L'importanza di creare profitti, ad ogni costo e prima di ogni cosa, ha fatto sì che le politiche del lavoro producano insicurezza in nome della competitività. Sono stati così abili da spostare lo "scontro" tra chi aveva la sicurezza del salario, che oggi viene meno, e l'insicurezza di coloro che quella sicurezza non l'hanno mai conosciuta. Hanno scatenato una guerra tra poveri e le giovani generazioni, a noi tanto care, hanno abboccato. In particolar modo le nuove élites di giovani rampanti  o modesti rottamisti. Sfruttando la globalizzazione hanno posto il miliardo e mezzo di lavoratori poveri in contrapposizione al mezzo miliardo di lavoratori relativamente "benestanti", obbligando questi ultimi a condizioni peggiorative e non i primi a condizioni migliorative. Le nuove élites predicano i vantaggi acquisiti dai contadini filippini, indiani, vietnamiti o cinesi, in termini di miglioramento di vita, ma omettono che sono passati dalla povertà assoluta (quasi schiavitù) al pochi dollari al giorno e che tutto ciò ha scardinato il modello sociale europeo. Omettono di dire che se è vero che se i "nuovi lavoratori globali" hanno preso qualche dollaro, ciò è andato a discapito di quelli occidentali, che progressivamente si stanno avvicinando alle loro pessime condizioni di vita. Il pensiero neoliberale vorrebbe un livellamento verso il basso delle retribuzioni o, comunque, tenere in ostaggio la maggior tecnica dei lavoratori occidentali con il ricatto delle dislocazioni. Scrive Gallino:"L'obiettivo è palese: far incontrare i due mondi del lavoro sulla parte inferiore della scala anziché su quella più alta". Se è vero, come ritiene il pensiero neoliberale, che il "capitale sa sempre dove saggiamente dirigersi per produrre il miglior risultato, perfino nel campo della protezione sociale, si tratti di pensioni, sanità o sostegni al reddito", sarebbe interessante farci spiegare del perché, con le loro idee,  la crisi che ci attanaglia dal 2007 non trova soluzioni! Ci ha tanto confortato leggere l'articolo su Economia e Politica circa le lezioni  da riscrivere per imparare l'economia.
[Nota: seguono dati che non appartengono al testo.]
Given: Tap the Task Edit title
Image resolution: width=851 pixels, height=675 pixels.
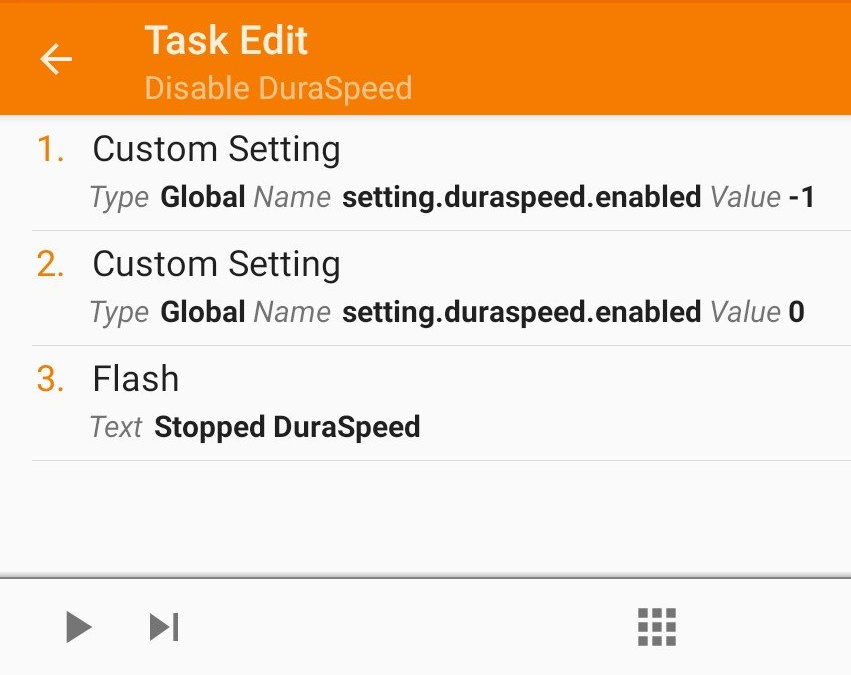Looking at the screenshot, I should click(x=226, y=41).
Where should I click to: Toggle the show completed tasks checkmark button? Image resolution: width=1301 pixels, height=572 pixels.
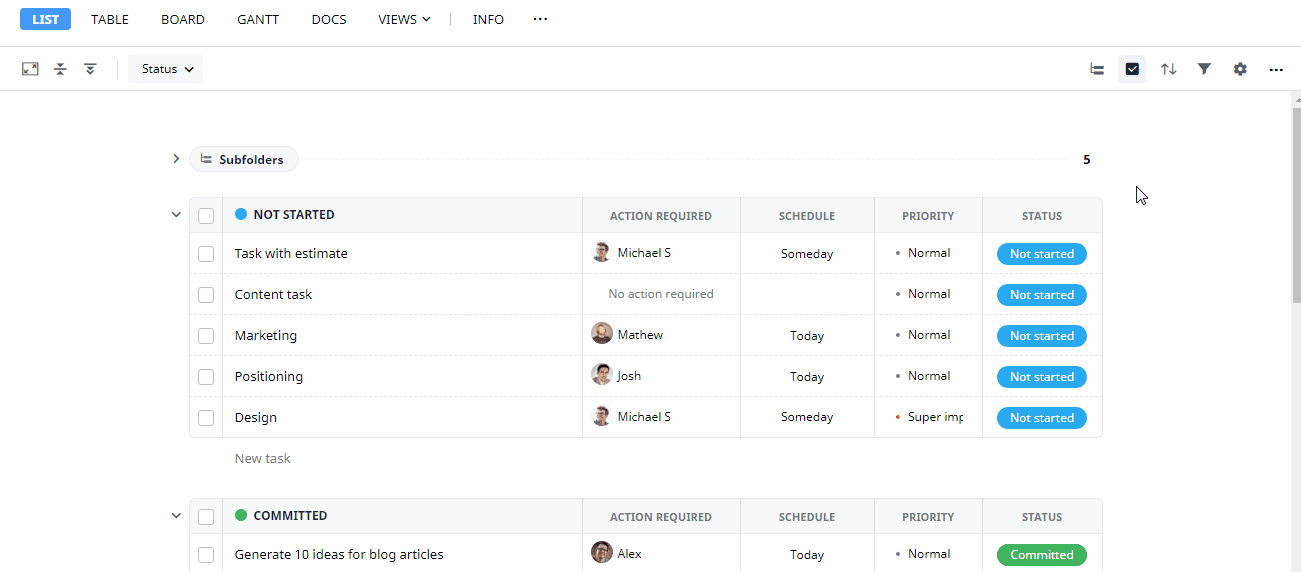pyautogui.click(x=1132, y=69)
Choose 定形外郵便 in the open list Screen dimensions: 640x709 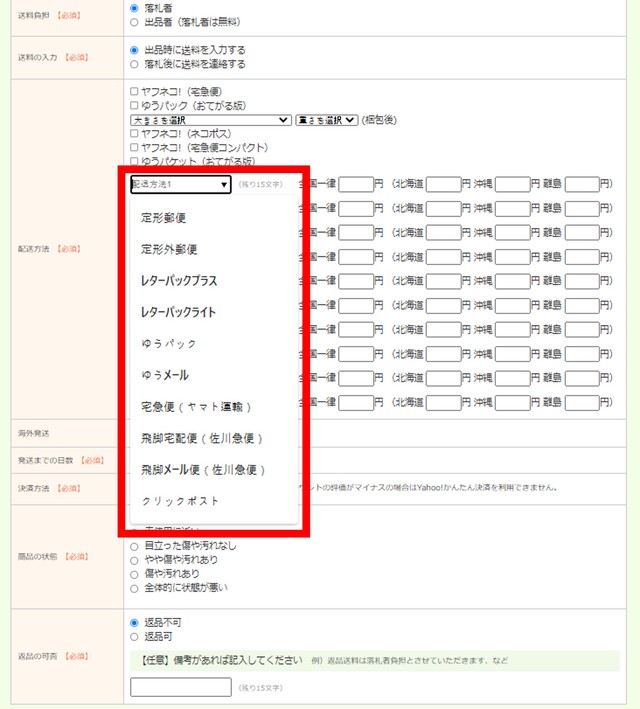[x=169, y=249]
Appurato che crescita ed equità dovrebbero avere una stretta parentela, perché almeno  possano diventare sorellastre, è necessario un cambio radicale, politico e culturale, e che l'economia reale riprenda il sopravvento su quella di carta. Soprattutto è necessario che le nuove e vecchie generazioni uniscano le loro forze per un futuro diverso: che la persona ritorni al centro del lavoro e della politica!